# Reparacion de cabinas con ruido



## c14nur0 (Jul 20, 2009)

bueno la verdad soy muy nuevo en esto del audio no se gran cosa pero estudio ingenieria electronica y bueno el conocimiento creo que lo tengo pero no lo se aplicar jaja bueno el problema que engo es que tengo un par de cabinas dañadas en la casa y quiero arreglarlas.

quisiera saber si me pueden brindar ayuda sobre el tema, información para leer o algo por el estilo para saber por donde empezar.

parlante de 12 pulgadas un medio y 4 altos, mmm espero me entiendan a lo que me refiero pq no se como mas decirlo.

el parlante de 12 pulgadas no sonaba y bueno supuse que estaba dañado y si  lo reemplace y sono, al igual que 3 de los altos de la cabina, todo suena pero no de manera correcta, quisiera saber que podria habe hecho mal. 

suenan con ruido y por instantes parece que se fuera el sonido y volviera verifique conexiones y bueno todo esta bien soldado aunque verificare otra vez.
_Buscar en Mercadolibre: MCO-8401581-cabinas-600-wats-_JM_
me refiero a unas parecidas a estas solo que con un alto mas, no 3 sino 4 y el parlante grande es de 12 pulgadas espero ayuda porque he tratadode leer los topics existentes y no entiendo como me podrian ayudar, solo necesito repararlas por ahora pero me interesa hacia el futuro aprender a diseñarlas que veo muha información colgada por los usuarios sobre este tema.

de antemano gracias oir la colaboracion


----------



## djpusse (Jul 20, 2009)

hola c14 espero que andes bien 

bueno mira el parlante de 12" va conectado directamente a la potencia los piezoelectricos(tweeter) hay que hacerle un divisor de frecuencia que con un capacitor para eso basta que yo le pondria uno de 2.2uf en serie sin polaridad

y eso es todo lo que tiene esta caja ahora lo del tema que se te baja el volumen debe ser la potencia o los conectores revisa bien todo eso 

espero que te alla servido nos vemos y bienvenido al mundo de la electronica


----------



## c14nur0 (Jul 20, 2009)

bueno muchas gracias mmm ps si todas los parlantes altos y el medio tienen su capacitor no polar de 4.4uF pero el grande no, ese va directamente a los conectores de la cabina mmm hay algun problema con las polaridades de los parlantes? ps digo genera problema que esten invertidos los conectores?
 y que pasa si los condensadores se dañaran, que efecto tendria sobre el sonido, simplemente no suenan y ya? y podria que el hecho de que no funcionaran correctamente afectara el sonido salu2 y gracias por la ayuda


----------



## djpusse (Jul 20, 2009)

hola nunca me he encontrado con loscapacitores rotos por lo general se rompen los tweeter`s 

y con la polaridad de los parlantes si los conecta alreves van a andar igual lo unico se invierte la onda sonora lo cual cuando pongas una caja al lado de la otra y si una esta invertida no vas a escuchar las frecuencias bajas ya que las ondas del parlante que esta invertido se anulan con la que esta bien

en otras palabras no vas a sentir el golpe jeje

suerte


----------



## c14nur0 (Jul 20, 2009)

jaja bueno gracias y si por hay empezo todo. me toco reemplazar unos tweeter's que hecharon humo jaja bueno ahora no puedo revisar eso pero en unas horas revisare con calma las conexiones haber que paso, deben ser enlaces rotos entonces espero que las pueda arreglar.

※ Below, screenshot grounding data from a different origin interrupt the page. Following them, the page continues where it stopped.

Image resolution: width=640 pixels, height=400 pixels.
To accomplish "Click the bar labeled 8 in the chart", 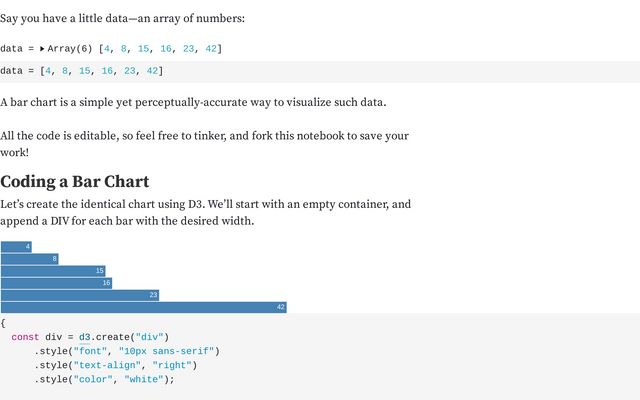I will [x=30, y=259].
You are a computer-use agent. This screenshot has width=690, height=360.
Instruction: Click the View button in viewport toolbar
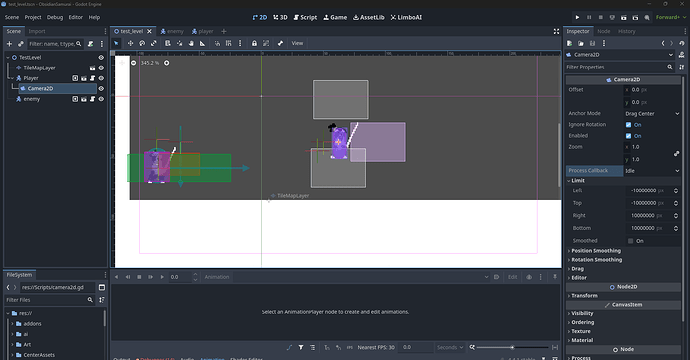pos(297,43)
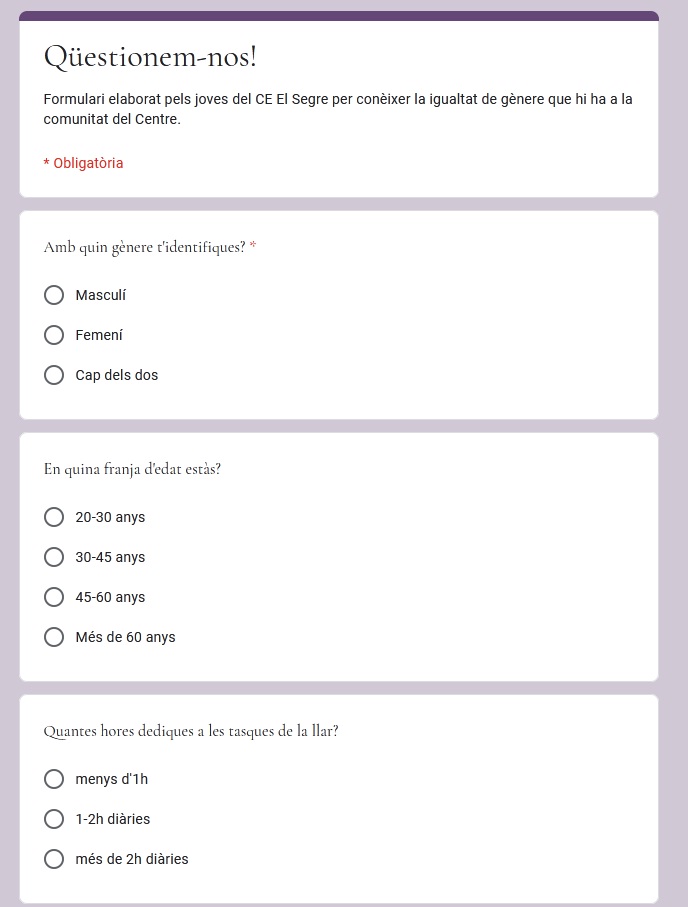This screenshot has height=907, width=688.
Task: Click the red '* Obligatòria' notice
Action: click(84, 163)
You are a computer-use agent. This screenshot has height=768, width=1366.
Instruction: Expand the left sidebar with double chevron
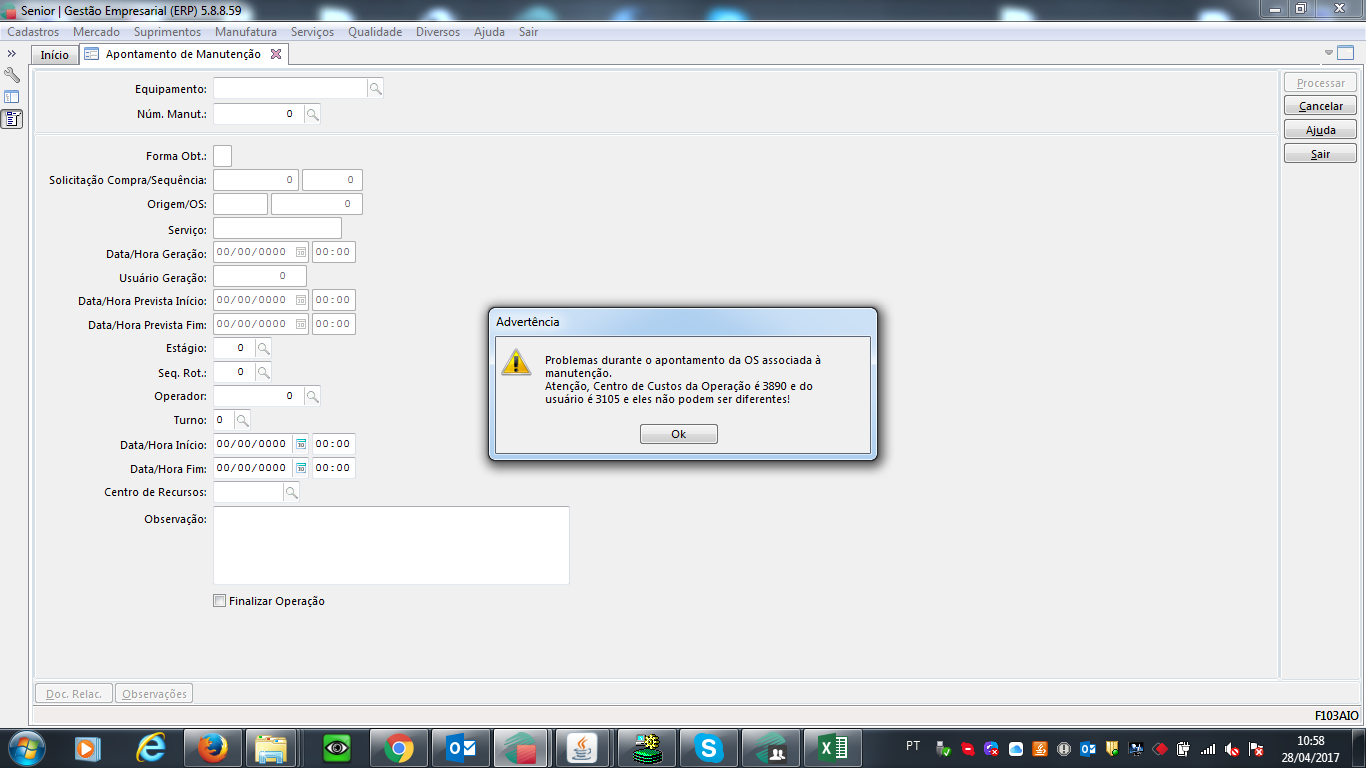click(x=12, y=54)
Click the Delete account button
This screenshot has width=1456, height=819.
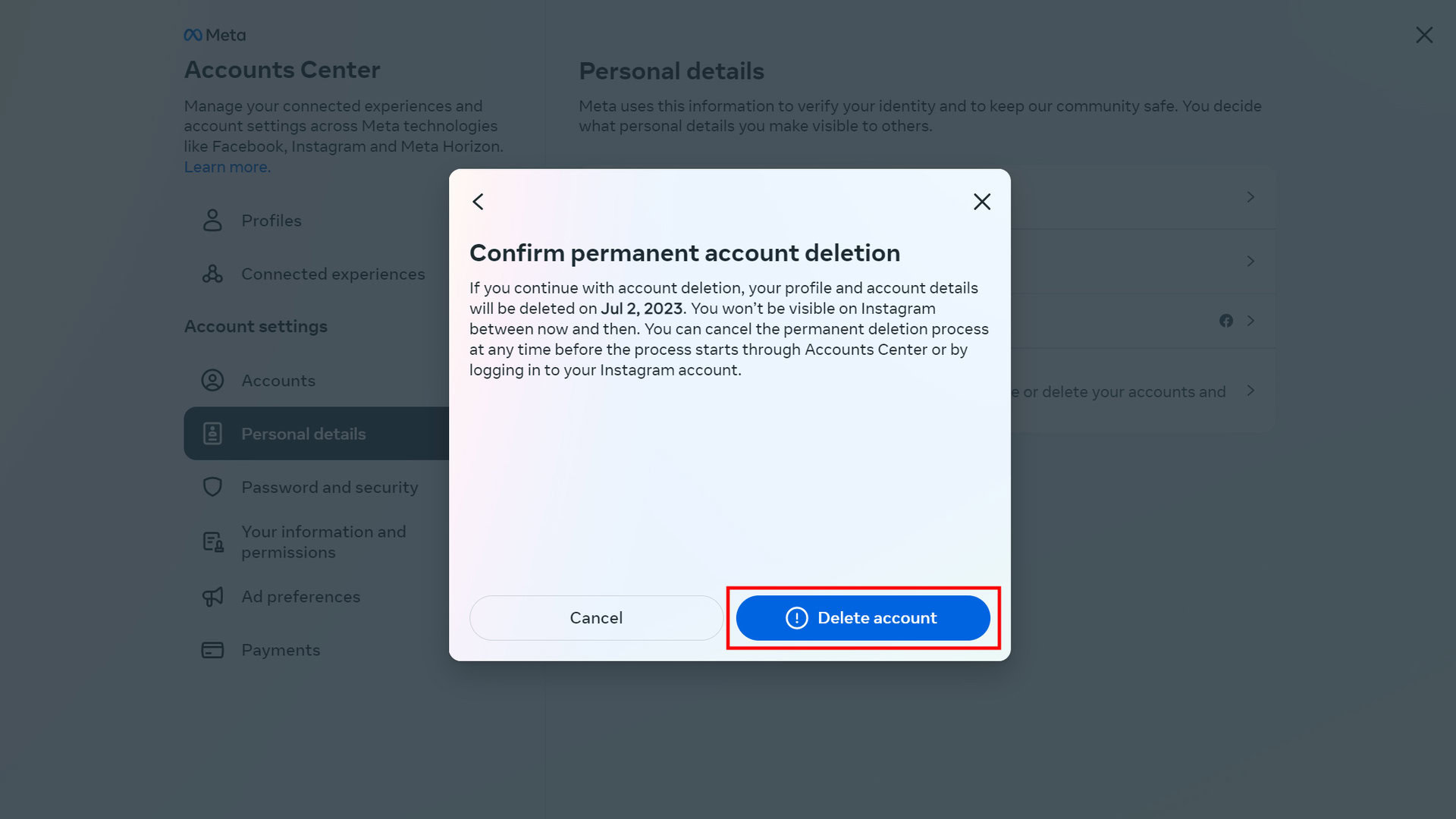tap(862, 618)
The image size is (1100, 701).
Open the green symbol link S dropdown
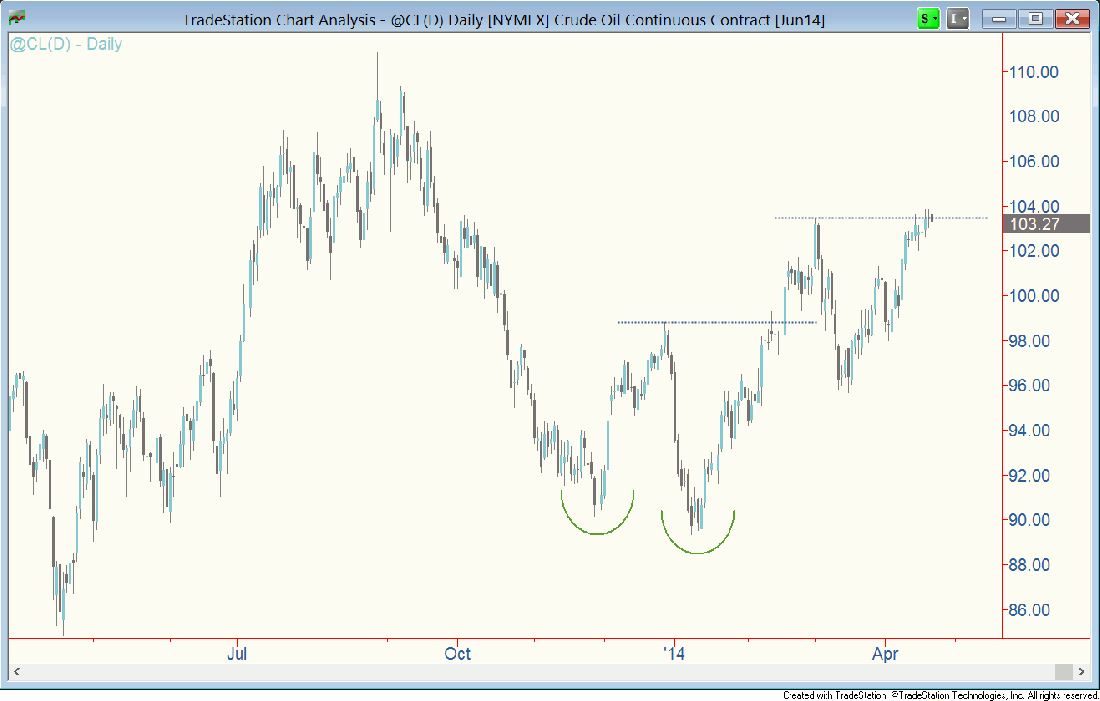(929, 19)
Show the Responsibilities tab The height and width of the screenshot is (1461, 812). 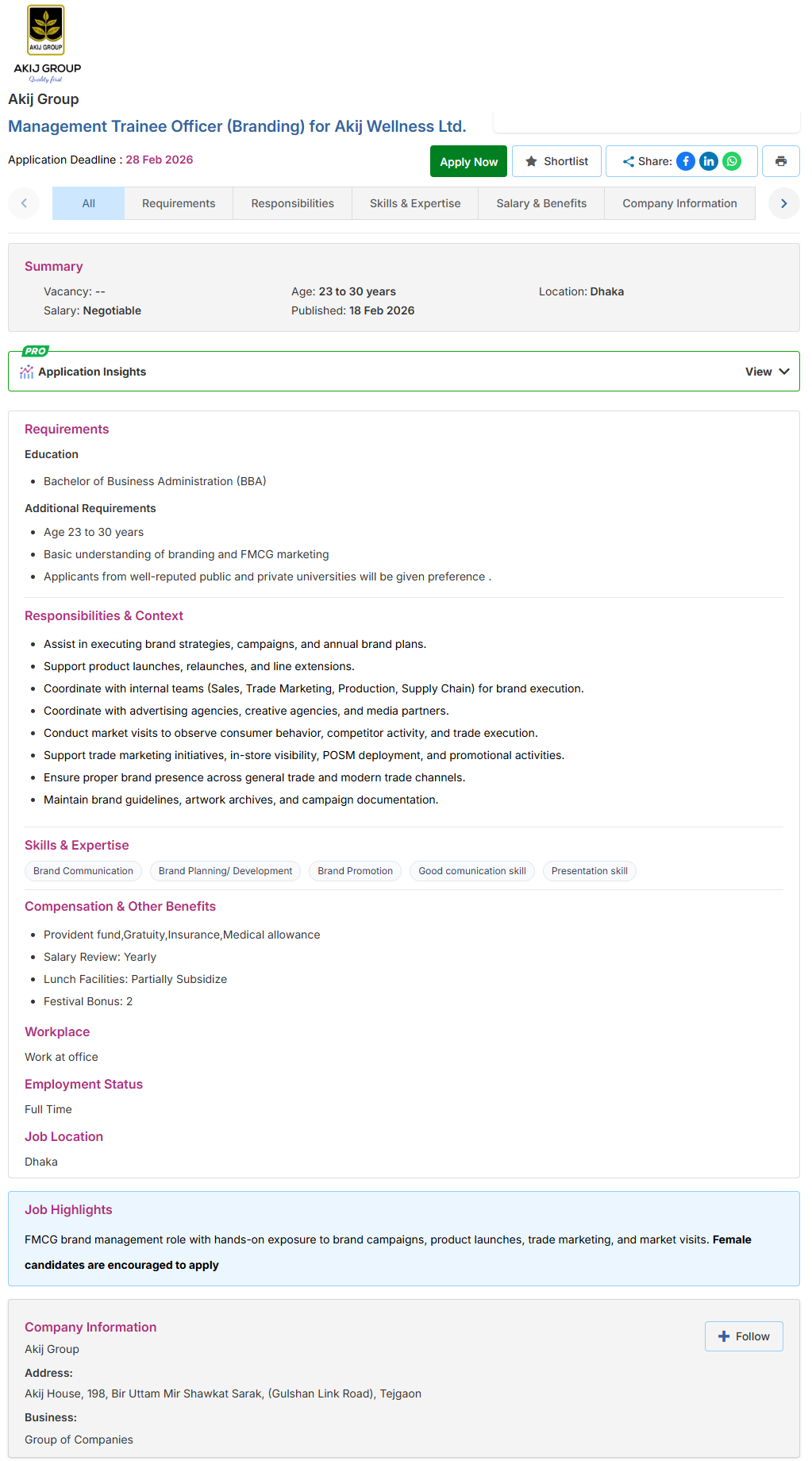pos(293,203)
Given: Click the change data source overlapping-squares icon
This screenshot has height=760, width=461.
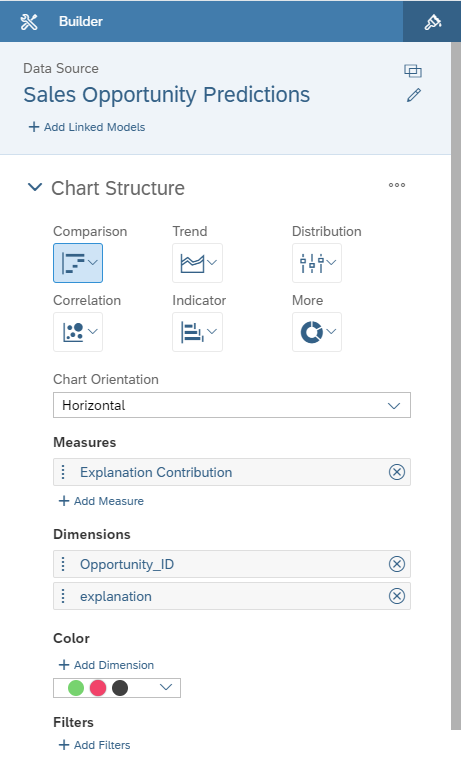Looking at the screenshot, I should pyautogui.click(x=413, y=71).
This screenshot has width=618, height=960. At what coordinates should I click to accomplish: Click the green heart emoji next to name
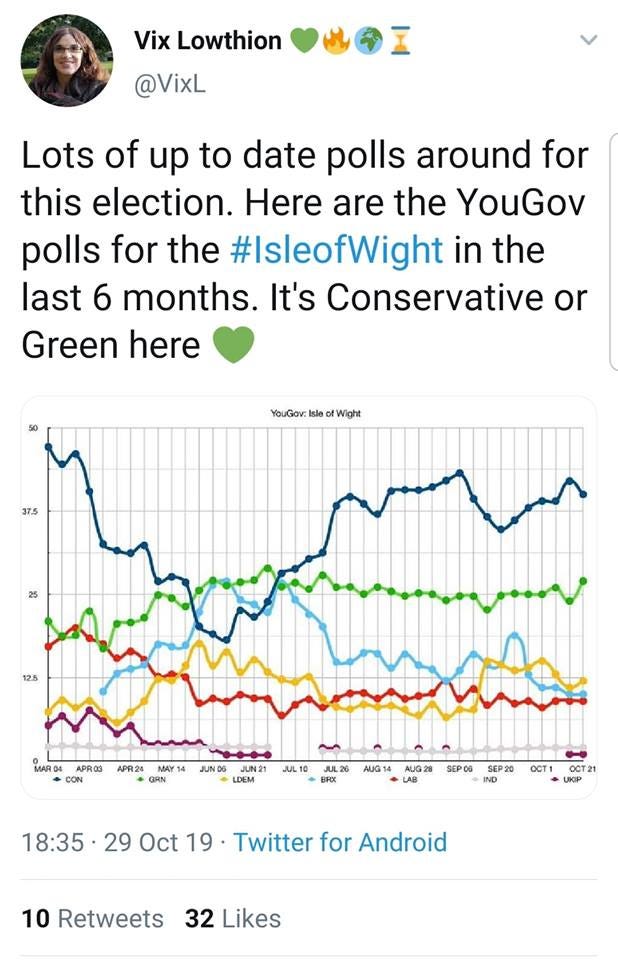[302, 38]
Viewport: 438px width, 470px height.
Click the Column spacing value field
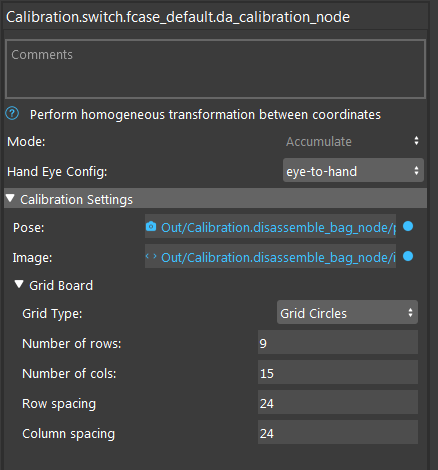338,432
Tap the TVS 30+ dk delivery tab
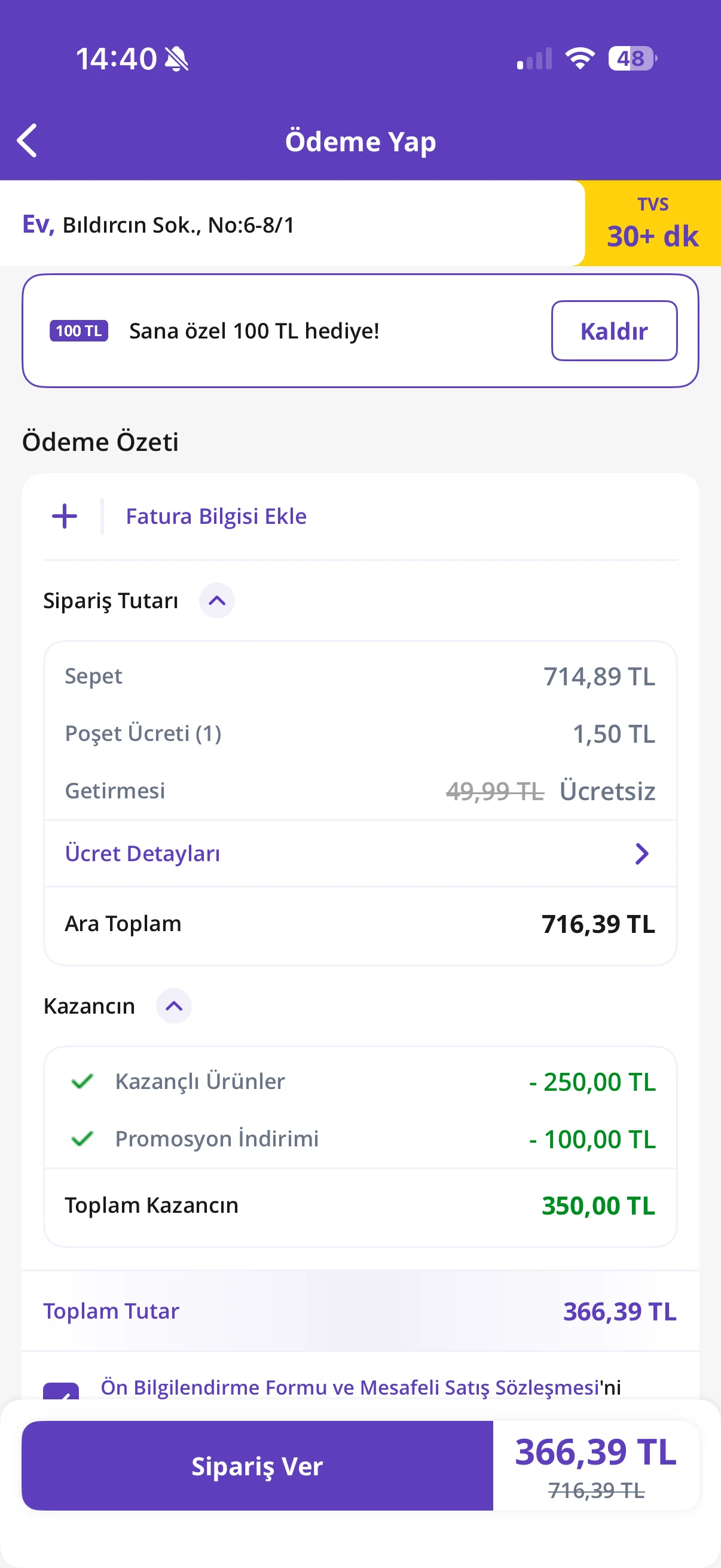Viewport: 721px width, 1568px height. (653, 224)
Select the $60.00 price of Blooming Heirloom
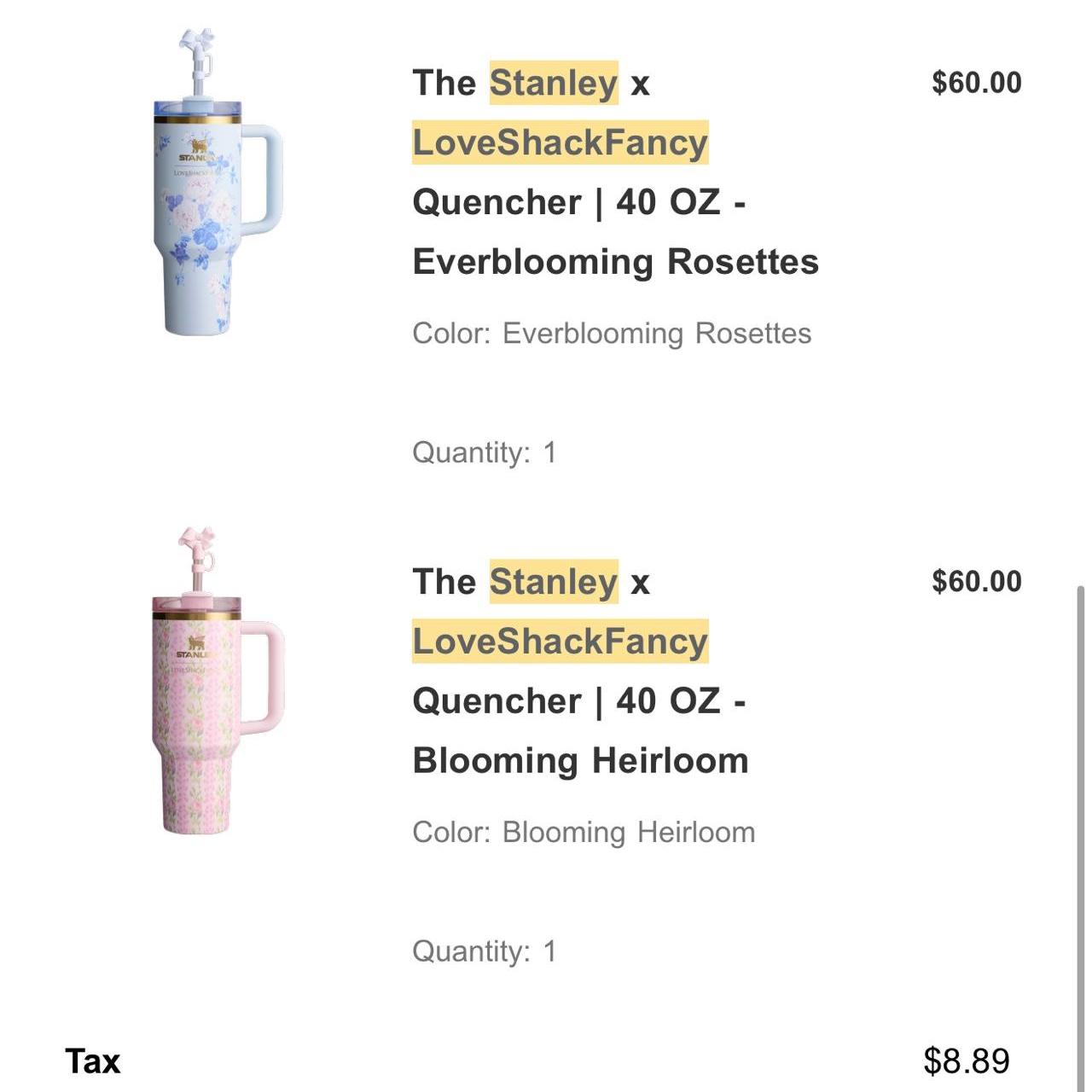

mmm otra cosa, he visto varios post sobre el diseño de cabinas y esas cosas y bueno quisiera aprender pero necesito empezar por lo basico y veo cosas muy raras y bueno no entiendo, mmm conocimientos de electronica si tengo como lo dije antes estudio eso y bueno entiendo de que me hablan pero de la parte tecnica, es decir del diseño y montaje como tal no se nada y quiero aprender, si me pudieras pasar enlaces o post donde pueda empezar a aprender sobre esto me gustaria.

tengo un pequeño estudio de grabacion de audio en mi casa y bueno que feo comprar las cabinas para bajos guitarras y eso cuando uno las puede hacer! seria bueno hacer esos experimentos, diseñar monitores y todo eso, quiero aprender eso agradesco información tutoriales y esas cosas salu2 

gracias por la ayuda prestada ya he descartado posibles fallas entonces espero poder reparar mis cabinas gracias!


----------



## Guest (Jul 20, 2009)

yo para tener mas calidad en el bajo de 12" mejor me buscaba un filtro de 3 vias y lo colocaria.

o en su defecto haz una bobina para ponerla en serie con el bajo para atenuar los agudos.


un buen programa para calcular volumenes y demas cosas para parlantes es el "win ISD"  yo lo tengo.

pero claro solamente te valdria para parlantes buenos que compres que tengan todos los datos mecanicos y electricos.

yo no se usarlo muy bien,pero por ahi puedes encontrar un buen tutorial.

podrias empezar mirando en la wikipedia sobre altavoces y cajas acusticas.

saludos


----------



## gabino22 (Feb 16, 2015)

*C*abina parlante k-ps300bt no enciende *,* encontre *v*arios elementos dañados *,* necesito planos circuito o diagrama para repararlo*.*


----------